В палате было тихо. Спокойно так. На половине мистера Хаггинза небольшое пианино служило подставкой для горшка с цветами и пары фотографий в рамках. Коннелл ни разу не видел, чтобы мистер Хаггинз на этом инструменте играл, хотя мистер Хаггинз и вообще почти не сидел в палате. Он бродил по коридорам, толкая свои ходунки, словно нарочно старался измотать себя.
— Знаешь, оказывается, мистер Хаггинз — немец. Я тебе уже рассказывал про Берлин, но давай расскажу еще. Берлин — потрясающий. Искусство, культура, литература... Весь город — одна большая стройплощадка. Все отстраивают заново. То есть они не стараются специально что-то прикрыть, замазать прошлое. Они стараются осмыслить свое наследие и как-то преодолеть. Понятно, что зверства нацизма забыть невозможно, но они хотят стать хранителями истории или, по крайней мере, незаживающей болью мира, его совестью. Они безжалостно смотрят вглубь, чтобы не допустить пересмотра истории. Никакой ностальгии по прежним временам. И еще — чтобы не возникло даже намека на тот образ мышления, который толкнул их на гибельный путь. Конечно, и у них есть неонацисты, точно так же как в других странах попадаются расисты и ксенофобы, но в области культуры — по крайней мере, интеллектуальной культуры — они тщательно искореняют малейшие ростки подобных явлений. Нельзя упрекнуть немцев — по крайней мере берлинцев, то есть по крайней мере берлинских интеллектуалов или как минимум интеллектуалов, с которыми я познакомился в Свободном университете Берлина... Видишь, я от них подхватил привычку ничего не утверждать огульно, а говорить только о том, что знаю наверняка. Так вот, нельзя их упрекнуть, будто бы они притворяются, что никакого нацизма не было. Они даже не позволяют себе злиться из-за необходимости тщательно следить за каждым своим словом. Они не дают задремать своей совести. Совесть... Добросовестность... Нет, они бы не сказали «добросовестность» — от этого слова веет чем-то вроде «утонченности». А они прямо с какой-то свирепой жестокостью запрещают себе похваляться тем, что совестятся вспоминать ужасы давнего прошлого, случившиеся еще до их рождения. Они казнят себя за нехватку нравственной дисциплины, часто даже несправедливо. Мы могли бы у них поучиться, как нужно помнить о тяжелом наследии рабства, и о зверствах по отношению к коренным жителям Америки, и об интернировании японцев[32], и о Джиме Кроу, и об исследованиях сифилиса в Таскиги, и о многих других темных моментах нашей истории, которые пятнают душу Америки.

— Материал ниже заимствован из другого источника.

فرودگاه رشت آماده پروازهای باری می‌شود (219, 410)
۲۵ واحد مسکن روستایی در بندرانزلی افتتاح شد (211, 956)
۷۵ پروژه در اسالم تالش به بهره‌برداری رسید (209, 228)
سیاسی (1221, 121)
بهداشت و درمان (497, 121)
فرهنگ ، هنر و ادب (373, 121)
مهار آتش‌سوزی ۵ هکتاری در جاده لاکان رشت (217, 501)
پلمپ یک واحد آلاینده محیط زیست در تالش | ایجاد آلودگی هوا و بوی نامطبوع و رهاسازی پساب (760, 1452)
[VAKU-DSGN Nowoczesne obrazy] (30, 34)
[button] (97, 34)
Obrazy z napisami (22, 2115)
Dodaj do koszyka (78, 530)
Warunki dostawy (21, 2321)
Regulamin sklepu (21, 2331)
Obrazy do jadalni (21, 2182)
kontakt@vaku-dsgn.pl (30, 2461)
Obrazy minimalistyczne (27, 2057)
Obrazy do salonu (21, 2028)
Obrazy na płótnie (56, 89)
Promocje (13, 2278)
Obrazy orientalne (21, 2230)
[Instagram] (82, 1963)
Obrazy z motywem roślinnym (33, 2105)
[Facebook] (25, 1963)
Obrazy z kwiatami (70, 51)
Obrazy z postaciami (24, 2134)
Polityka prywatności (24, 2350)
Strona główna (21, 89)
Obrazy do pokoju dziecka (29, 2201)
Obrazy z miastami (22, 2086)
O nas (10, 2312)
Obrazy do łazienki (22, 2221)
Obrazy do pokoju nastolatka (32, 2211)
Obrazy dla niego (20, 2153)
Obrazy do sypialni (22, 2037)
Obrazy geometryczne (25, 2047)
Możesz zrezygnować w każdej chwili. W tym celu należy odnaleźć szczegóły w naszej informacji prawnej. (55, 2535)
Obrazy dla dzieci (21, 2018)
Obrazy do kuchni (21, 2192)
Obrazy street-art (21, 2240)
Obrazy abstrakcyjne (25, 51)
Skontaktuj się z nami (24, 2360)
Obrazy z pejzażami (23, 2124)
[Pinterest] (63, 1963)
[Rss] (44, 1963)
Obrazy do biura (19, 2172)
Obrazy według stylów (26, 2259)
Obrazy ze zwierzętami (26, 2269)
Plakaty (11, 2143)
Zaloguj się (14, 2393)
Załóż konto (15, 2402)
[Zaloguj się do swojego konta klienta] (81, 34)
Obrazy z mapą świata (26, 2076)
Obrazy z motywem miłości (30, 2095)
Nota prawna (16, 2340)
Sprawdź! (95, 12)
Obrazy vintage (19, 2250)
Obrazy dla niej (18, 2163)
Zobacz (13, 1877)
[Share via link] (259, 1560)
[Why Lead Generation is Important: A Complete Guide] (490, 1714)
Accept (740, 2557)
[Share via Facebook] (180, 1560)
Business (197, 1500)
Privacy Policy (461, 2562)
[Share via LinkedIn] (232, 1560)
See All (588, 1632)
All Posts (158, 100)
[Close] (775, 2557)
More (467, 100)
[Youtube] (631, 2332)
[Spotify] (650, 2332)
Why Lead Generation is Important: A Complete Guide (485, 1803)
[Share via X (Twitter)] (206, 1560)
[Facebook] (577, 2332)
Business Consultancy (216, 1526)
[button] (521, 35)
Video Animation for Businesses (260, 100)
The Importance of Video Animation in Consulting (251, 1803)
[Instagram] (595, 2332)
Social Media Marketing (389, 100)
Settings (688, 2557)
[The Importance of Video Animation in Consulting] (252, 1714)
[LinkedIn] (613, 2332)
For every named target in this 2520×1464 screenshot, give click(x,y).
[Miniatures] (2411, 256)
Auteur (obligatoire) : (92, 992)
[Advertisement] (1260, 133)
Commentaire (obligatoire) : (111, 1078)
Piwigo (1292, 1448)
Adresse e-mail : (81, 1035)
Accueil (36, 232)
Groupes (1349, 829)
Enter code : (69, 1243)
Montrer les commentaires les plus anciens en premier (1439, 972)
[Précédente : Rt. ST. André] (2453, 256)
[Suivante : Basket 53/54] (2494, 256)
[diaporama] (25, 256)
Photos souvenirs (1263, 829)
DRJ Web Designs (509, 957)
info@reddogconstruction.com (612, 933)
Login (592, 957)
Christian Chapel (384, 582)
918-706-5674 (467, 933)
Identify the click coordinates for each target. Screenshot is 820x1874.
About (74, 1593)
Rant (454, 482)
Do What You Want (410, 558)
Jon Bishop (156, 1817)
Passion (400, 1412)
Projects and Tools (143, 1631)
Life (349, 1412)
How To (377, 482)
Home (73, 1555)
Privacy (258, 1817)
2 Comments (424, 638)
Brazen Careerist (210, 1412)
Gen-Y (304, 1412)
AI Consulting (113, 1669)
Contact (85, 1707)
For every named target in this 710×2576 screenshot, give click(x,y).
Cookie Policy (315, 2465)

Они еще немного посидели молча. Потом Коннелл поставил Моцарта из подарочного набора компакт-дисков, который купил отцу к Рождеству и принес заранее. Коннелл еще не говорил матери, что не собирается в этом году возвращаться домой на Рождество. Может, хотя бы тогда она все-таки примет приглашение Коукли, чем уныло сидеть всю праздничную ночь в лечебнице, как в прошлом году, когда он остался в Германии. Если Коннелл на этот раз прилетит, мама захочет, чтобы они провели праздник втроем, а ей надо развеяться. Вот Коннелл ее и вынудит — пускай для разнообразия она позволит кому-нибудь другому, хотя бы Синди, о ней позаботиться.